EXCERPTED RECORDS START

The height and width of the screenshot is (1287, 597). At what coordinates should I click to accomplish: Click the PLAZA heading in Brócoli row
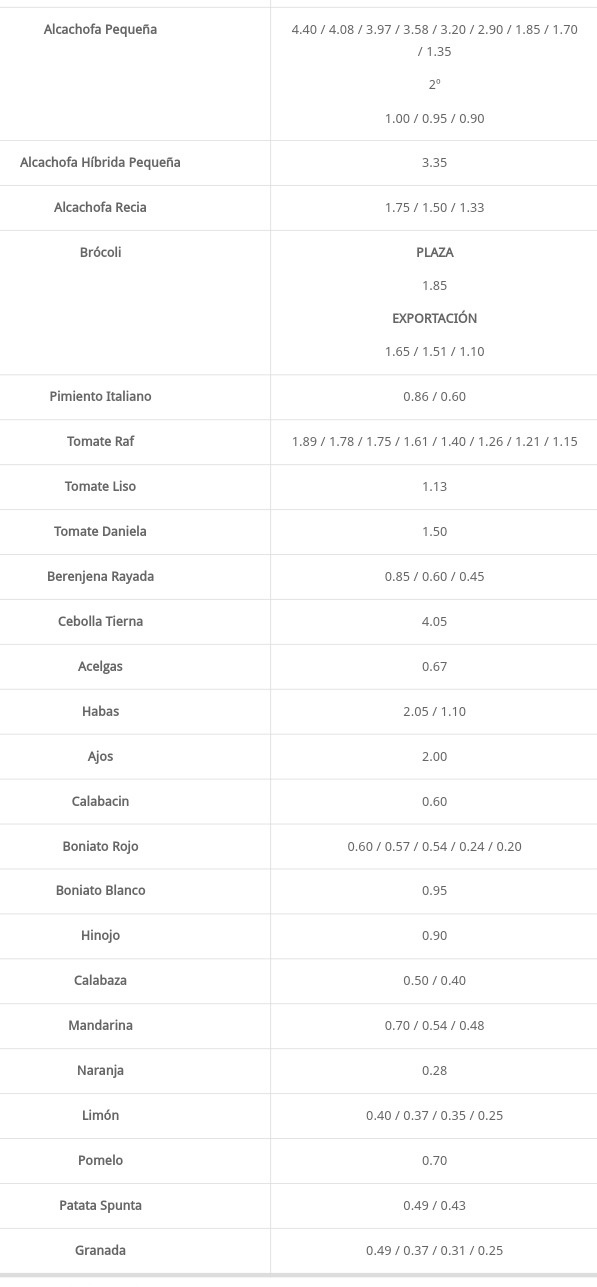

EXCERPTED RECORDS END
EXCERPTED RECORDS START

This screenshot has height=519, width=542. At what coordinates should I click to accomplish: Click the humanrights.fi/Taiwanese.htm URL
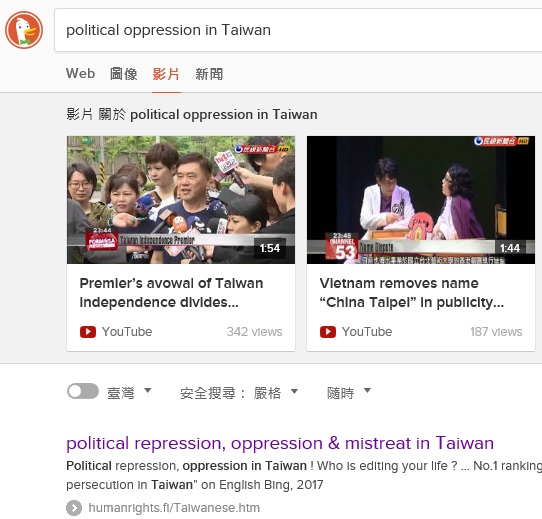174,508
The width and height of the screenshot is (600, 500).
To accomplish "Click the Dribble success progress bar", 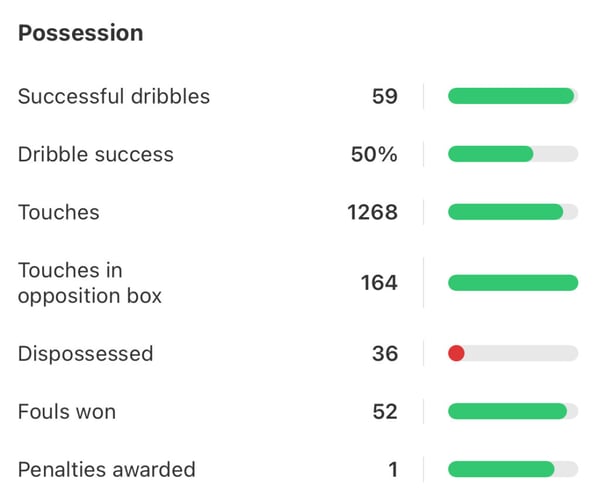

EXCERPTED RECORDS END

• WHAT THE TASK ASKS: In the listing above, find the line containing "This screenshot has" and the line containing "the Dribble success", then output those two lines and everything between them exactly as written, without the images.

• SOLUTION FOR THIS PROBLEM:
This screenshot has height=519, width=542. At what coordinates should I click to accomplish: Click the humanrights.fi/Taiwanese.htm URL
174,508
The width and height of the screenshot is (600, 500).
To accomplish "Click the Dribble success progress bar", 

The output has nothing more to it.